I'd love to know more about the use cases, because it has simply been presented as "the design" without motivation in the proposal. I offered to write up a doc exploring the issue but you requested that I not do that. I gave a short version in response. I haven't had a chance to get back to that thread, so it is on me I guess, but I'd prefer to see actual rationale in a doc that explains @actorIndependent so I'm not trying to understand and discuss a moving target.
In any case, the entire design of actors + sync requirements has alternate designs that haven't been evaluated (in the forums). I don't see it as a forgone conclusion that @actorIndependent is a good design, and if it doesn't stick, then the let resilience / API migration issue is a very important concern. I suggest that we split this issue out to its own discussion thread.
I'm a huge fan of immutability and immutable types, even immutable reference semantic types (that's one of the motivations for the ConcurrentValue proposal). However that isn't what this proposal does or is about. This concept is about allowing actors - which are inherently bags of mutable state that are accessed asynchronously - to have narrow initialization semantics with special case sync access behavior.
This muddies the water by complicating the model, and isn't motivated anywhere that I've seen. Arguing that this is motivated by "immutability being good" doesn't seem sufficient: while we can agree that immutability is good :-) we also need to look at the effect of the design decisions on the resultant programming model because there are many factors to weigh.
This is fantastic news. I'd love to see this get nailed down, I think it will help clarify a bit chunk of the global concurrency model.
I don't understand this, can you please explain more? There are two designs possible here (the "matrix" and the "tower" approach). I don't have a strong opinion either way, but I'll use the matrix to explain my understanding of how this works.

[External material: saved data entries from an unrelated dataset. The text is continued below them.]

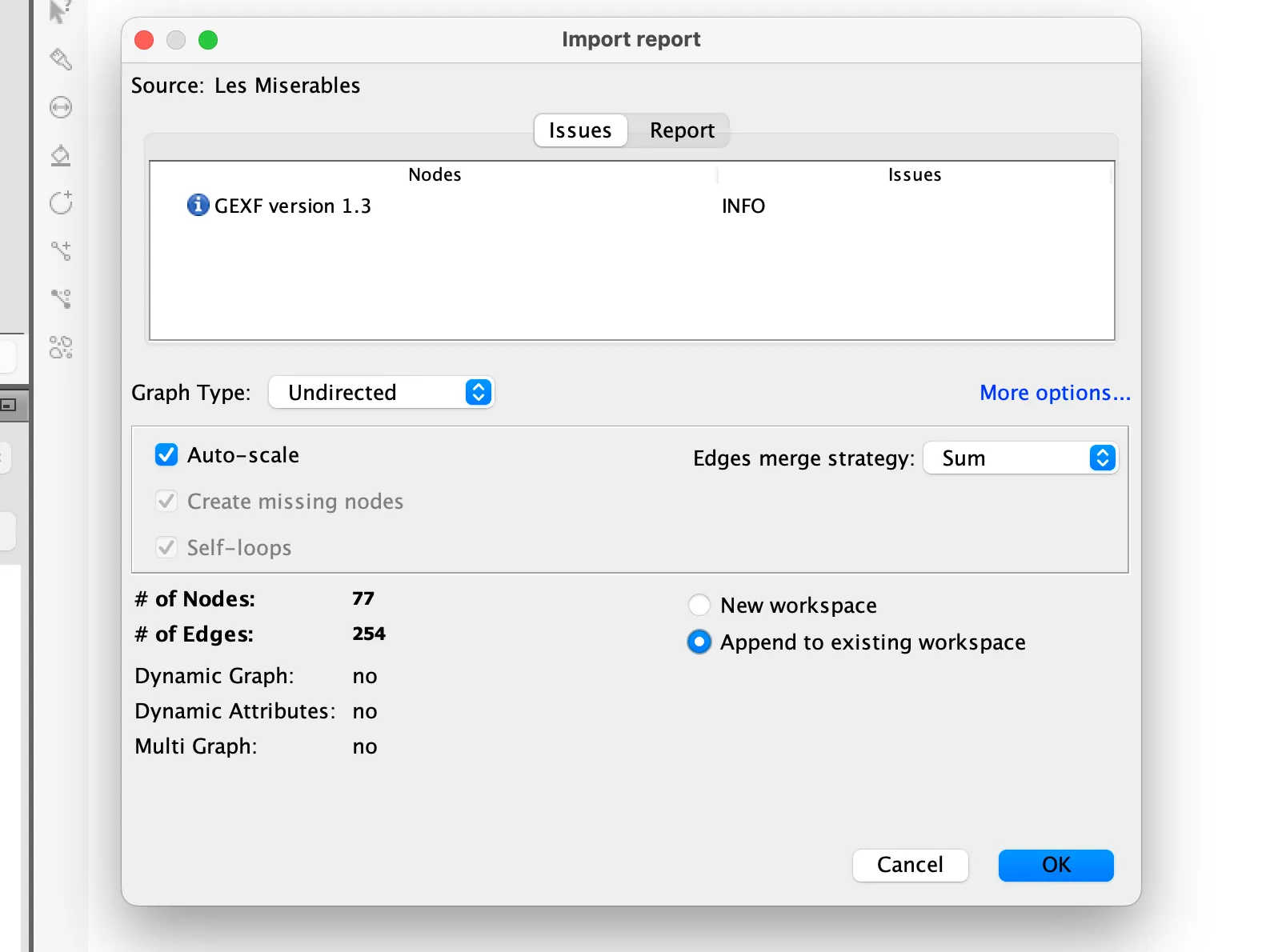The width and height of the screenshot is (1282, 952).
Task: Select the Sizer tool
Action: 61,107
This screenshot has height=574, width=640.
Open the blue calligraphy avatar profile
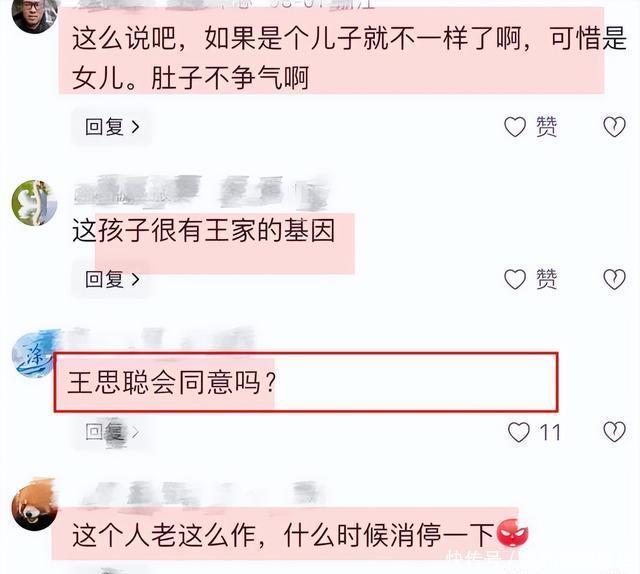33,354
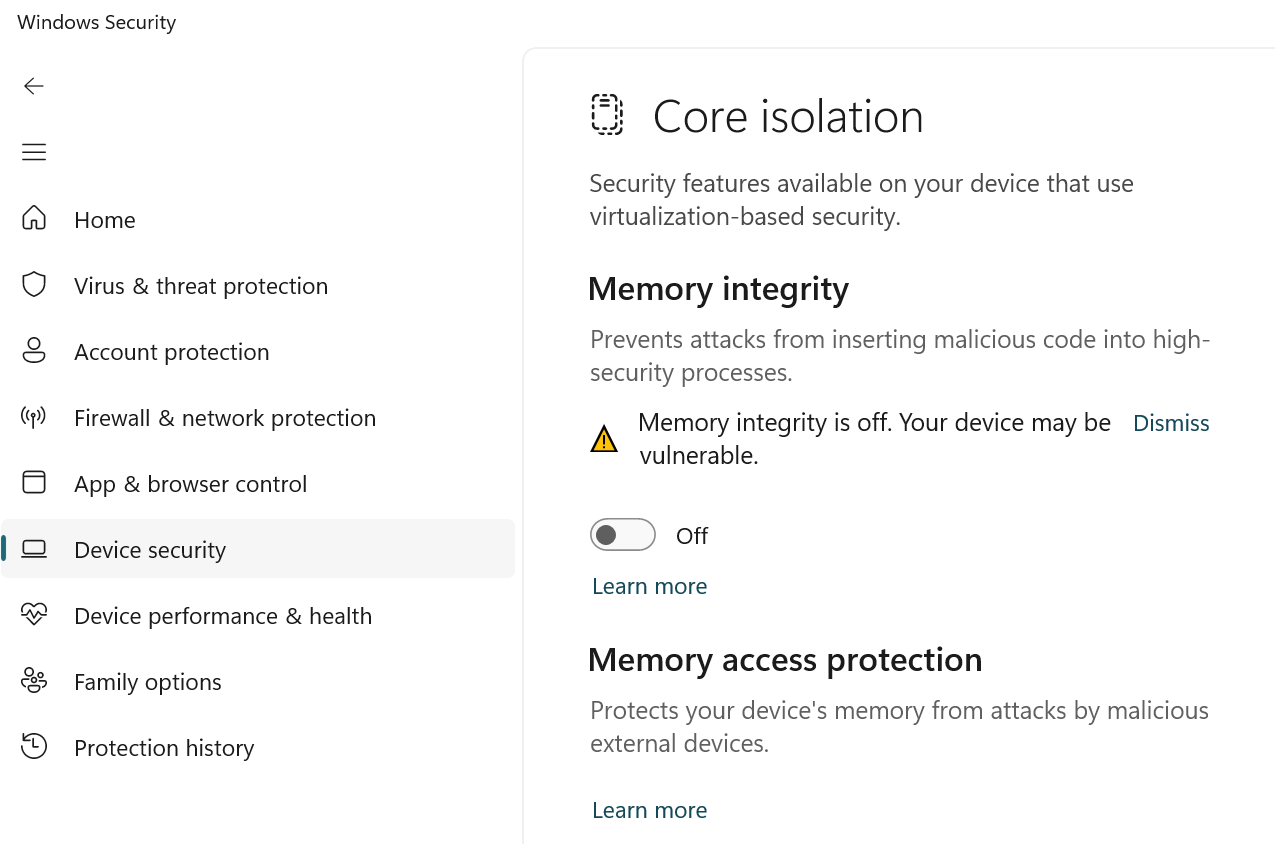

In the matrix design, @concurrent is a function type attribute that is orthogonal to @escaping and you can have the full cross product of attributes. This means that you get a natural subtype relationship as well: @concurrent () -> () can implicitly convert to () -> () just like @escaping () -> () implicitly converts to () -> ().
Given a design where @concurrent is a new opt-in feature, you get no data race and don't reject the second example. The first example fails to build when you implement runLater with an actor:
func runLater(_ body: @escaping () -> Void) {
// toss this on a timer somewhere to run
otherActor.enqueueAfterTime(1.0, body)
// ^ error, cannot pass non-concurrent closure across actor boundaries because it isn't a `ConcurrentValue`.
}
or with structured concurrency:
func runLater(_ body: @escaping () -> Void) {
// toss this on a timer somewhere to run
taskGroup.spawn {stuff(body) }
// ^ error, cannot capture 'body' in a concurrent closure because non-concurrent closures aren't `ConcurrentValue`s.
}
This is because spawn (or async let, or whatever) takes a concurrent closure, and they require ConcurrentValue conformance of anything they capture and pass/return as argument/results.
In your second example:
extension MyActor {
func silly(array: [Int]) {
array.forEach { i in count += i } // okay because closure is non-escaping, so it's in the actor's domain
}
}
This is totally fine. forEach doesn't take a concurrent closure, so it doesn't have ConcurrentValue checks etc. It is just local synchronous code, protected by the actor as you'd expect. There's no change to type checking for existing code.
I don't have time to read your large patch, can you please explain what behavior you are proposing now?
The obvious and simple thing is to require the @concurrent attribute on the local function to keep it consistent with closures: the decl attribute would change the type of the local function.
Trying to infer syntactically might be possible, but it seems like it will cause problems with non-trivial cases. That said, I don't know what you're proposal is and shouldn't speculate.
Yeah totally agree, it should work just like the existing @escaping logic, where "the escaping bit" (and thus, "the concurrent bit") is inferred and checked based on the type inferred by the closure if there is context. This is very common since you're often passing the closure to a function.
As a concrete example, in parallelMap(stuff, {...}) the closure is inferred to be @concurrent, so it gets ConcurrentValue checks applied to it.
-Chris